When I try a toy example, I do get what I want - a flat graph of function calls, with no ‘call_module’ nodes. However, when I load something more complex, like, say, Bert-Tiny, all I get is a graph of ‘call_module’ nodes calling sub-modules.
Toy example:
import torch
class GrandChildModule(torch.nn.Module):
def forward(self, x):
return 5 * x
class ChildModule(torch.nn.Module):
def __init__(self):
super().__init__()
self.child = GrandChildModule()
def forward(self, x):
return self.child(x)
class TopModule(torch.nn.Module):
def __init__(self):
super().__init__()
self.child1 = ChildModule()
self.child2 = ChildModule()
def forward(self, x):
return self.child1(1 + x) + self.child2(2 + x)
def my_compiler(gm: torch.fx.GraphModule, example_inputs):
gm.graph.print_tabular()
for node in gm.graph.nodes:
if node.op == "call_module":
print("Calling: ", node.target)
return gm.forward # return a python callable
There’s a bunch of hierarchy in there, however I get a nicely flattened fx graph:
opcode name target args kwargs
------------- ------ ----------------------- ------------ --------
placeholder x x () {}
call_function add <built-in function add> (1, x) {}
call_function mul <built-in function mul> (5, add) {}
call_function add_1 <built-in function add> (2, x) {}
call_function mul_1 <built-in function mul> (5, add_1) {}
call_function add_2 <built-in function add> (mul, mul_1) {}
output output output ((add_2,),) {}
If I try the same on a single-layer bert-tiny:
from transformers import BertModel, BertConfig
cfg = BertConfig.from_pretrained("prajjwal1/bert-tiny")
cfg.num_hidden_layers = 1
model = BertModel(config=cfg)
comp = torch.compile(model, backend=my_compiler)
comp(torch.randint(0, 20000, (1, 128)), torch.randint(0, 1, (1, 128)))
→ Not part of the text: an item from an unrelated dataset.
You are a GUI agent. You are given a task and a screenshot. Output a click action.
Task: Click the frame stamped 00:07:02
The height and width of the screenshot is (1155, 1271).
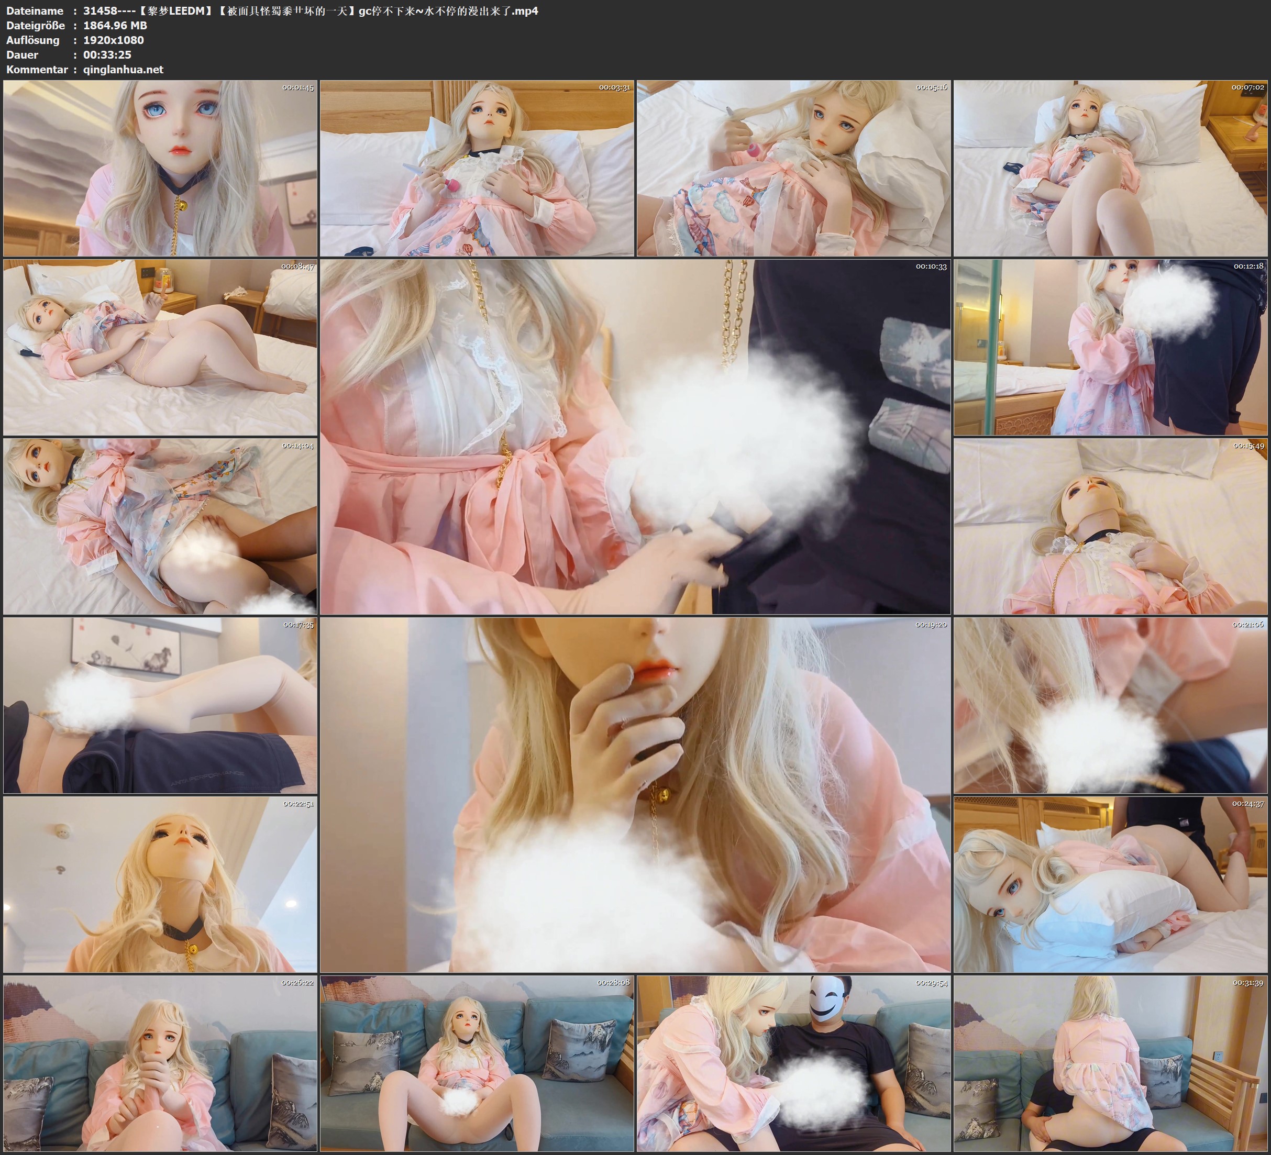pos(1110,168)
…I get a few built-in function calls, but the majority of the nodes are ‘call_modules’:
Calling: self_embeddings_word_embeddings
Calling: self_embeddings_token_type_embeddings
Calling: self_embeddings_position_embeddings
Calling: self_embeddings_LayerNorm
Calling: self_embeddings_dropout
Calling: self_encoder_layer_0_attention_self_query
Calling: self_encoder_layer_0_attention_self_key
Calling: self_encoder_layer_0_attention_self_value
Calling: self_encoder_layer_0_attention_self_dropout
Calling: self_encoder_layer_0_attention_output_dense
Calling: self_encoder_layer_0_attention_output_dropout
Calling: self_encoder_layer_0_attention_output_LayerNorm
Calling: self_encoder_layer_0_intermediate_dense
Calling: self_encoder_layer_0_output_dense
Calling: self_encoder_layer_0_output_dropout
Calling: self_encoder_layer_0_output_LayerNorm
Calling: self_pooler_dense
Calling: self_pooler_activation
Is it that TorchDynamo can’t generate graphs for these modules yet, or is it something that I need to turn on / force to get it to go deeper?